Carb Loading: A Simple Guide To Fuelling For Better Performance
- Joshua McDool

- Oct 19
- 2 min read
You might have heard athletes talk about carb loading before a big race or event. It’s not just an excuse to eat pasta, it’s a smart way to give your body extra energy when you need it most.
What Is Carb Loading?
Carb loading means eating more carbohydrates (like rice, pasta, or bread) in the 1–2 days before a long workout or event.
Carbs are stored in your muscles and liver as glycogen (your body’s version of “fuel”). When you exercise, you burn through that stored fuel. The fuller your glycogen tank, the longer you can go before you hit the wall.
Why It Helps
More energy for longer – you can keep up pace and strength deeper into your workout.
Delays fatigue – helps you avoid that drained, heavy-leg feeling.
Boosts focus and performance – your brain uses carbs too!
Carb loading is most useful for events lasting over 90 minutes (like long runs/ cycles, multi-sport events or team sports).

How to Do It
Start 1–2 days before your event - Ease off training so your body can store energy instead of burning it.
Eat more carbs - Include foods like pasta, rice, oats, potatoes, fruit, cereal, and bread.

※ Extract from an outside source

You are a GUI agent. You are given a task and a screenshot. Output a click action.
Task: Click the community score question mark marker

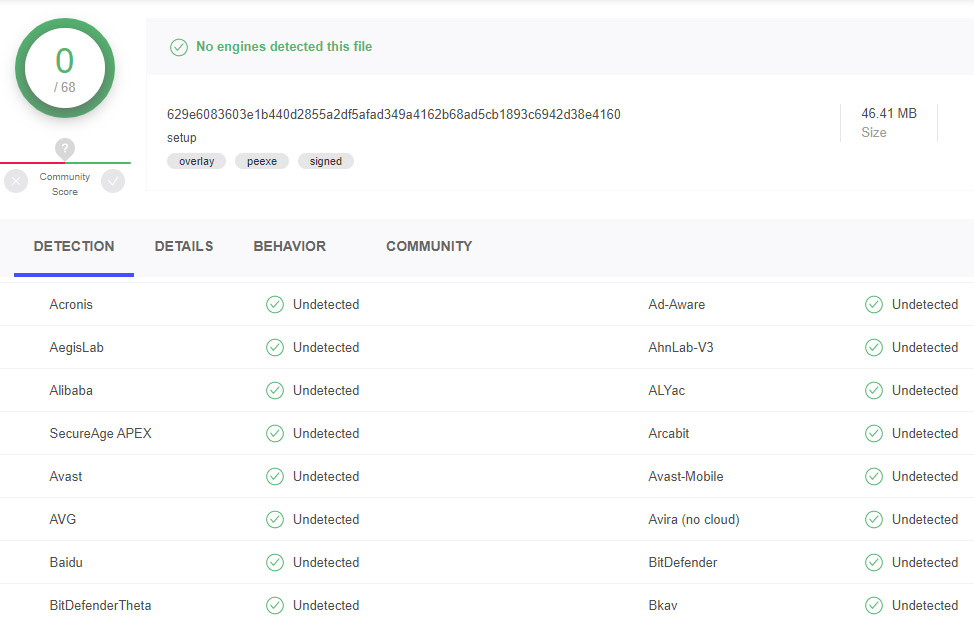point(65,149)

Aim for roughly 8–10 grams of carbs per kg of body weight per day if you’re training for endurance.
Keep meals simple - Go for lower-fat, lower-fibre foods so your stomach stays happy.
Stay hydrated - Storing glycogen also stores water, so drink steadily.
Quick Example
If you weigh 70 kg, aim for around 560–700 g of carbs per day before a big event, spread across your meals and snacks. Think; porridge for breakfast, rice or pasta at dinner, potatoes at tea, and fruit or smoothies between.
The Takeaway
Carb loading isn’t a free-for-all feast, it’s a planned way to fill your energy tank before long events. More glycogen means more endurance, better performance, and less fatigue when it matters most!